[start of Passage given]

We are pleased to bring you an update on our Indigenous Youth Ranger Program, where our trainee rangers have been achieving remarkable milestones.

Funded by the generous contributions from the 2023 SIMS Foundation Emerald Gala Dinner, this initiative is making significant strides in marine conservation education and hands-on training for Indigenous youths. To our knowledge, this is the first program of its kind in Australia focused on capacity building specific to marine conservation and restoration, incorporating two-way knowledge sharing with the SIMS team.

We introduced the program back in April and shared the progress of our rangers as they became snorkel and first aid certified. Now, just a few months later, our ranger team is gaining confidence in the water. They have received Open Water SCUBA certifications and have supported SIMS in significant events and programs, including installing seahorse hotels at Balmoral Beach and hosting the Hon Tanya Plibersek MP last Friday.

[end of Passage given]
[start of Record list]

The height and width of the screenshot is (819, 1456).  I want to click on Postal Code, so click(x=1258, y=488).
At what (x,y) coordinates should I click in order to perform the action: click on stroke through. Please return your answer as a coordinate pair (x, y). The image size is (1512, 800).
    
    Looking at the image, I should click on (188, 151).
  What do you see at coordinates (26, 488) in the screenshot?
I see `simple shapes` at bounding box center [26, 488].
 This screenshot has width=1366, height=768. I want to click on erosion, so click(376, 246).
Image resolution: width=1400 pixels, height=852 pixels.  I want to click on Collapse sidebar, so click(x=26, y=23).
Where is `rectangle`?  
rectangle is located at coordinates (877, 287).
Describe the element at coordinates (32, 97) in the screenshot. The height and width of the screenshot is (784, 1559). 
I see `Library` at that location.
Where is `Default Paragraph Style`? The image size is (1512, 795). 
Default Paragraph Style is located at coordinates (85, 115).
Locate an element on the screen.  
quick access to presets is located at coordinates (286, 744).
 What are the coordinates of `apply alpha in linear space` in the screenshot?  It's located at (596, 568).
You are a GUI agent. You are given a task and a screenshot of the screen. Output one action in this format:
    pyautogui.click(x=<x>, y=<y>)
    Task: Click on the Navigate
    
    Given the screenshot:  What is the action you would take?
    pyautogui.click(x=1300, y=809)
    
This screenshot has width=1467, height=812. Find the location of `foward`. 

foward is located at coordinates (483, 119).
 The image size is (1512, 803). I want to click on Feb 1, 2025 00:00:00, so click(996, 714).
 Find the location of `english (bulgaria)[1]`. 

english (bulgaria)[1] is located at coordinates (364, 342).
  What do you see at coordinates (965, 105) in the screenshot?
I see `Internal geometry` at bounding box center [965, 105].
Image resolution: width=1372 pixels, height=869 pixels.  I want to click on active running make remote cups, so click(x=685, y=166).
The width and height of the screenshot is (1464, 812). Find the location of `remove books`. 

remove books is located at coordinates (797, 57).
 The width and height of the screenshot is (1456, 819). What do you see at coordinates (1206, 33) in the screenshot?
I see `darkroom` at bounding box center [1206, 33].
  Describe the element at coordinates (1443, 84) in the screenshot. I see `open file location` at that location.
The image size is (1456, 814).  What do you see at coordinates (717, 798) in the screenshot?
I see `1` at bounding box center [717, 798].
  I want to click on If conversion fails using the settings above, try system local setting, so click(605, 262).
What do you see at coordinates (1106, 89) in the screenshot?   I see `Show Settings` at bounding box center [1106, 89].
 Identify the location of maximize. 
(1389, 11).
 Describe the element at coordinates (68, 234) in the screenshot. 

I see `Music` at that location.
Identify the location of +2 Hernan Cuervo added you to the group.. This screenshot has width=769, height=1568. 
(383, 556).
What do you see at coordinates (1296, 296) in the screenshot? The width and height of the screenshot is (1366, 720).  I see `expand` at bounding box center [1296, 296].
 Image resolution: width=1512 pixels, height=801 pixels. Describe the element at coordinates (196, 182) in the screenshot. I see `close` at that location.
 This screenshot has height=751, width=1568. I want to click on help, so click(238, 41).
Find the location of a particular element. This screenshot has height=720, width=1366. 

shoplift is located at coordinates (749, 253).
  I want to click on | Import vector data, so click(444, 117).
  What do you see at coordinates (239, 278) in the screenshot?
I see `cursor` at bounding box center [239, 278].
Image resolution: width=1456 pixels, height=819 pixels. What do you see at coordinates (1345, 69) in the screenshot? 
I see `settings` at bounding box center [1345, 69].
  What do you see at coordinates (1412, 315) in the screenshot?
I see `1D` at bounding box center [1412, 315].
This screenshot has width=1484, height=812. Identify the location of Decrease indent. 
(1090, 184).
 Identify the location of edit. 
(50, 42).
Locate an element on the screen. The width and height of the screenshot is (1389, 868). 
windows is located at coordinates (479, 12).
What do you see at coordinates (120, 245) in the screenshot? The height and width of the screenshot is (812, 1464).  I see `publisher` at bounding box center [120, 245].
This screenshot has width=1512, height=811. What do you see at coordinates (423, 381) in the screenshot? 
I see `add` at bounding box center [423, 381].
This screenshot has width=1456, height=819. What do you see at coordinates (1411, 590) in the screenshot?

[end of Record list]

**What you need to do:** Print the part of the ranger program update from "We are pleased" to "the SIMS team." word for word.

**Final answer:**
We are pleased to bring you an update on our Indigenous Youth Ranger Program, where our trainee rangers have been achieving remarkable milestones.

Funded by the generous contributions from the 2023 SIMS Foundation Emerald Gala Dinner, this initiative is making significant strides in marine conservation education and hands-on training for Indigenous youths. To our knowledge, this is the first program of its kind in Australia focused on capacity building specific to marine conservation and restoration, incorporating two-way knowledge sharing with the SIMS team.